The CLI talks to the same API. Install it, authenticate once, then deploy.

  1. Install and authenticate. Follow Install & auth to install the CLI and log in. The CLI stores a token and resolves your active organization automatically.

  2. Deploy the current directory. From a Git repository, create and deploy a project. See the command reference for the exact flags and options available in your version.

  3. Follow logs and get the URL. The CLI streams build logs over SSE and prints the final *.pandastack.app URL when the deployment succeeds.

Everything the dashboard does is a REST call against https://api.pandastack.io. Requests carry a psk_ API token in the Authorization header; the token encodes your user, organization, and role, so no organization_id is needed. See Authentication for token types and the error/response envelope.

  1. Set your token.

    Terminal window
    export PANDASTACK_TOKEN="psk_your_api_token"
  2. Create a project. Create an auto-detected project from a repository. Substitute your real repository fields; the exact request body is documented in the Projects API.

    Terminal window
    curl -X POST https://api.pandastack.io/v1/projects \
    -H "Authorization: Bearer $PANDASTACK_TOKEN" \
    -H "Content-Type: application/json" \
    -d '{
    "name": "my-first-app",
    "type": "auto",
    "repositoryName": "your-org/your-repo",
    "branch": "main"
    }'

    A successful call returns the standard envelope with the created project:

    {
    "success": true,
    "data": {
    "id": "",
    "name": "my-first-app",
    "slug": "container",
    "url": "https://my-first-app.pandastack.app"
    }
    }

    The slug is the resolved deploy type after classification — static or container. On any classification uncertainty (private repo without a token, rate limit, parse error) it safely defaults to container.
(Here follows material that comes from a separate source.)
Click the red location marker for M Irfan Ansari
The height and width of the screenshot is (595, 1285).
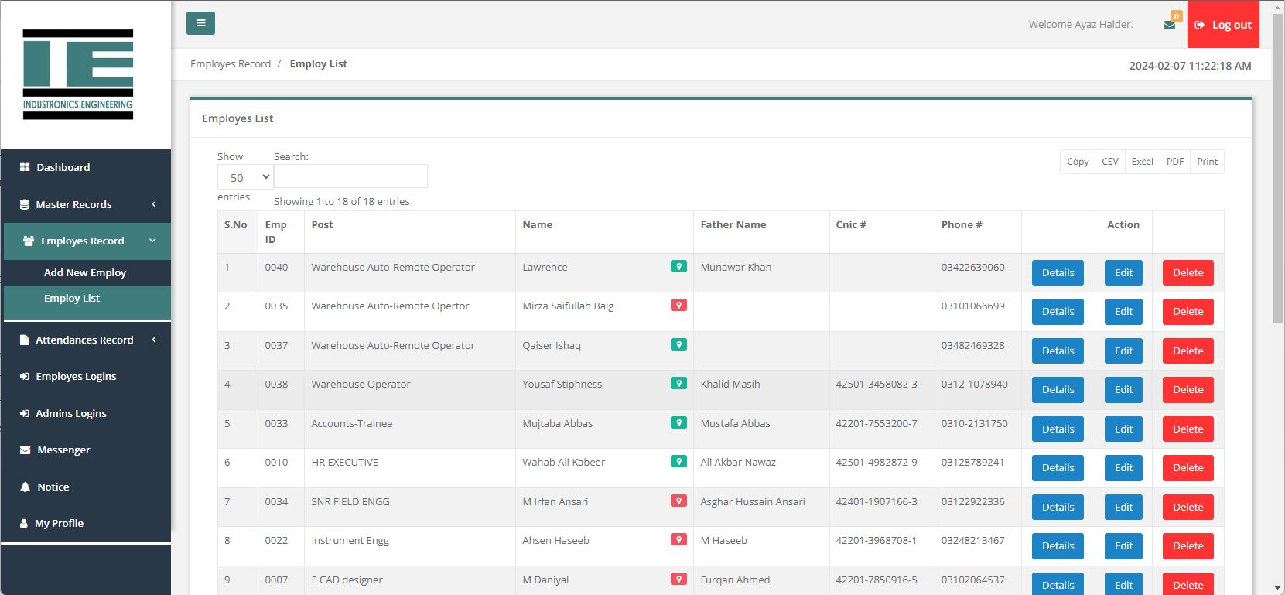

  3. Watch the deployment. Creating a project enqueues the first deploy. Poll the project or its deployments to see status move through queued → running → succeeded | failed, or stream logs over the SSE log endpoint (pass the token as ?access_token= on SSE routes). See the Projects API for the exact log and status endpoints.

  4. Visit the URL. Once the deployment succeeds, https://my-first-app.pandastack.app serves your app.

When you create or deploy a project, PandaStack writes the project and deployment rows and a transactional outbox row (topic deploy.requested) in a single database transaction. A relay publishes that message to a queue, and a worker picks it up and runs the build and rollout. This is why a create call returns immediately while the build proceeds in the background. The full model is covered in Core concepts.